An analysis of computed tomography (CT) utilization in the pediatric emergency department (ED) of the University of North Carolina (UNC) in Chapel Hill dramatically illustrates the impact of the Image Gently campaign on reducing radiation exposure to children.
The study, published in the online December 5, 2019 edition of Pediatric Radiology, shows that the hospital reduced the number of CT scans for pediatric ED patients by at least 19%, and as much as 66%, between 2008 and 2017 compared to 2000 to 2006.1, 2
The first Image Gently campaign began in 2007 and was aimed at raising awareness of opportunities to lower radiation dose in pediatric CT imaging. The campaign has since been adopted globally. The Image Gently Alliance website (www.imagegently.org) has been a steadily expanding resource medical professionals and parents.
To gauge the campaign’s impact on their facility, pediatric radiologists and pediatric ED physicians at UNC-Chapel Hill conducted a longitudinal study of utilization trends for five types of CT scans most commonly ordered for children at UNC-Chapel Hill’s pediatric ED.
Between mid-2000 and mid-2006, 6,073 CT scans were performed on 4,138 patients. Chest CT scans increased by 435% and cervical spine CTs by 366% during that time span. Increases were most pronounced in 13- to 17-year old patients, “at a rate far exceeding the growth in ED patient volume, mimicking the adult trend,” the authors wrote.

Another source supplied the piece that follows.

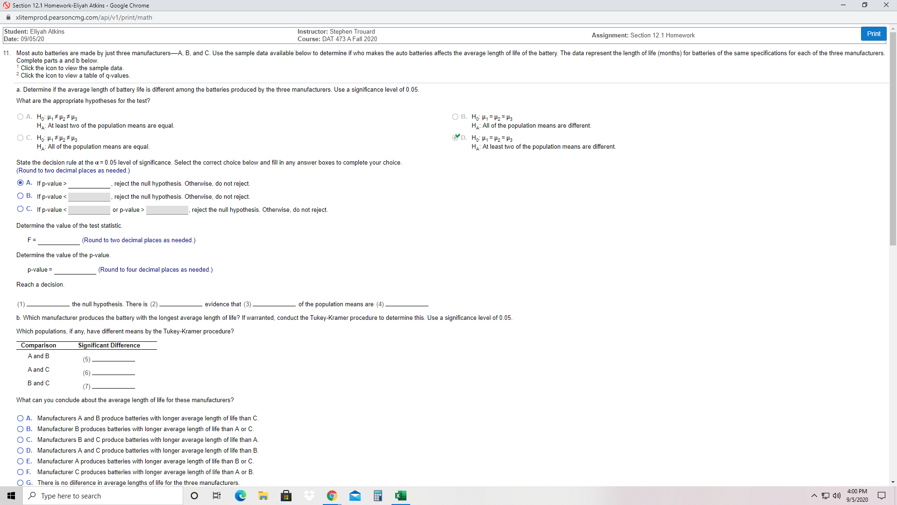897x505 pixels.
Task: Open Microsoft Edge from the taskbar
Action: click(x=240, y=496)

Daniel J Frush, MD, of the Department of Pediatrics, and co-authors wrote that overall CT utilization in the pediatric ED peaked in 2005-2006. CT utilization decreases between 2008 and 2017 were greatest children under age 2. Cervical spine CT exams fell by 94%, followed by chest CT (88%), abdominal/pelvic (75%), and head CT (44%). Among patients aged 3 to 12 years, the greatest declines were in chest CT (93%) and cervical spine (66%). Among adolescents aged 13 to 18, chest CT scans fell 46%, and cervical spine exams by 23%. However, abdominal/pelvic CT scans increased by 5% in adolescent patients, reflecting national adult trends.
According to the study, ultrasound has become the primary modality to assess suspected surgical abdominal pathology in children, increasing 400% between 2008 and 2017.
“We have seen a marked decrease in overall CT utilization despite a stable number of annual pediatric emergency department visits,” the researchers wrote. “Declines in CT have been partially offset by increases in limited abdominal US and, to a lesser extent, brain MRI. Our findings demonstrate the degree to which practice patterns regarding utilization of CT imaging have evolved at our large tertiary care pediatric emergency department.”
Analysis: Image Gently Has Significantly Reduced Pediatric Emergency CT . Appl Radiol.